● Given data:

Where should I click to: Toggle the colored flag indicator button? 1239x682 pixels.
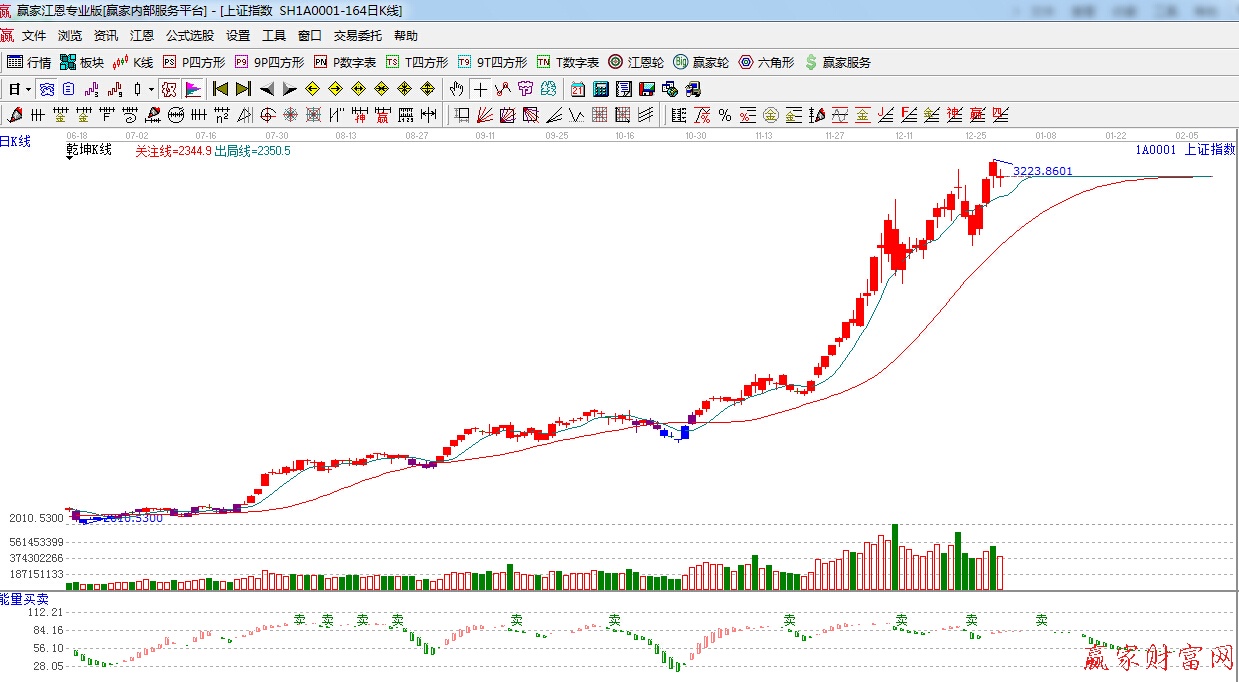click(192, 89)
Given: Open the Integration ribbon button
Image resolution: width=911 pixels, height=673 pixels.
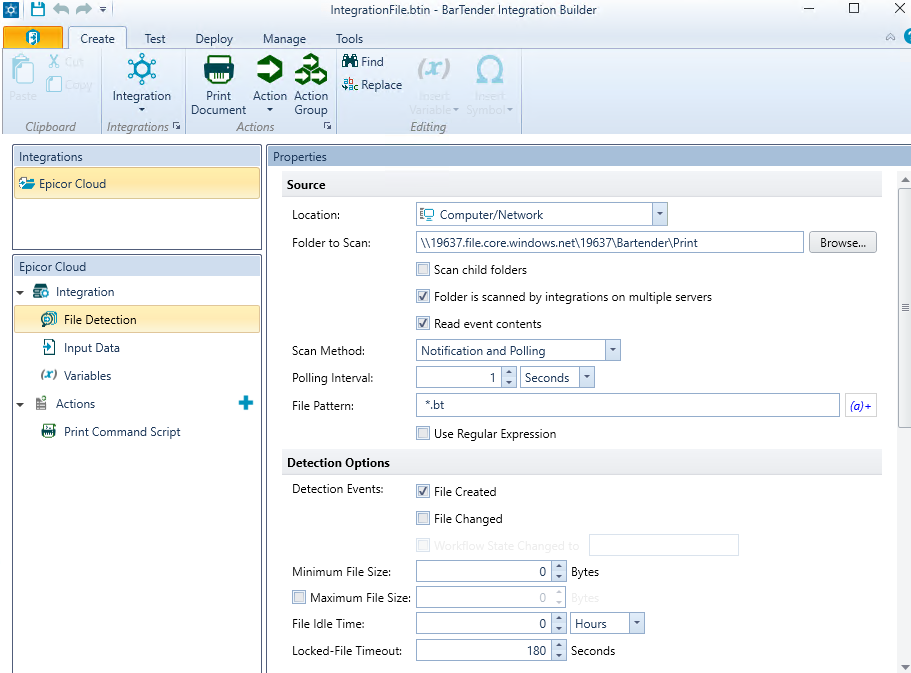Looking at the screenshot, I should pos(141,80).

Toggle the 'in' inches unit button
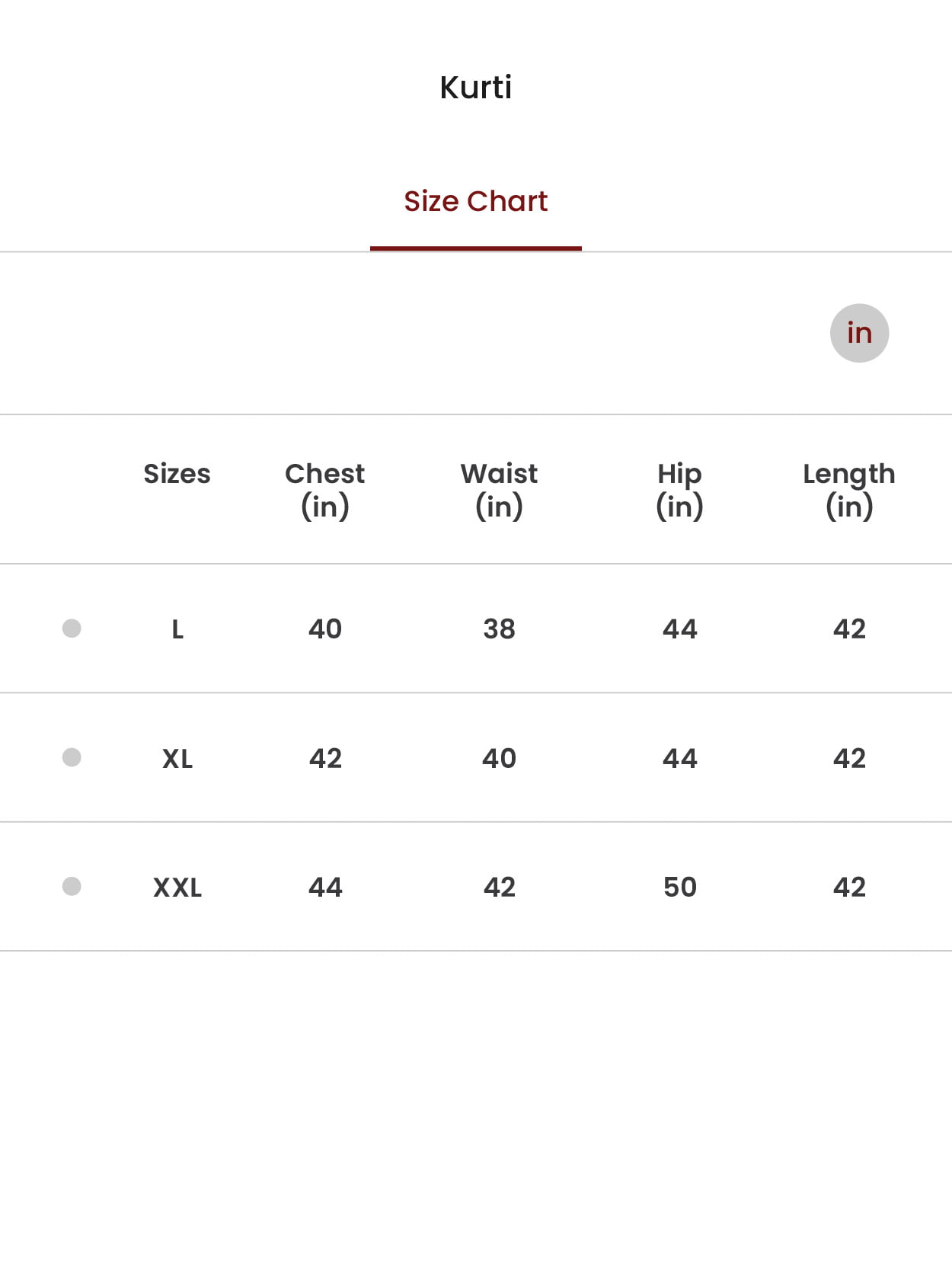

● What the task asks:
When restating the records word for word, omit any picture they contain.

● Written answer:
Where should I click to: Toggle the colored flag indicator button? 1239x682 pixels.
click(192, 89)
Given: Open the Integration ribbon button
Image resolution: width=911 pixels, height=673 pixels.
Looking at the screenshot, I should pos(141,80).

Toggle the 'in' inches unit button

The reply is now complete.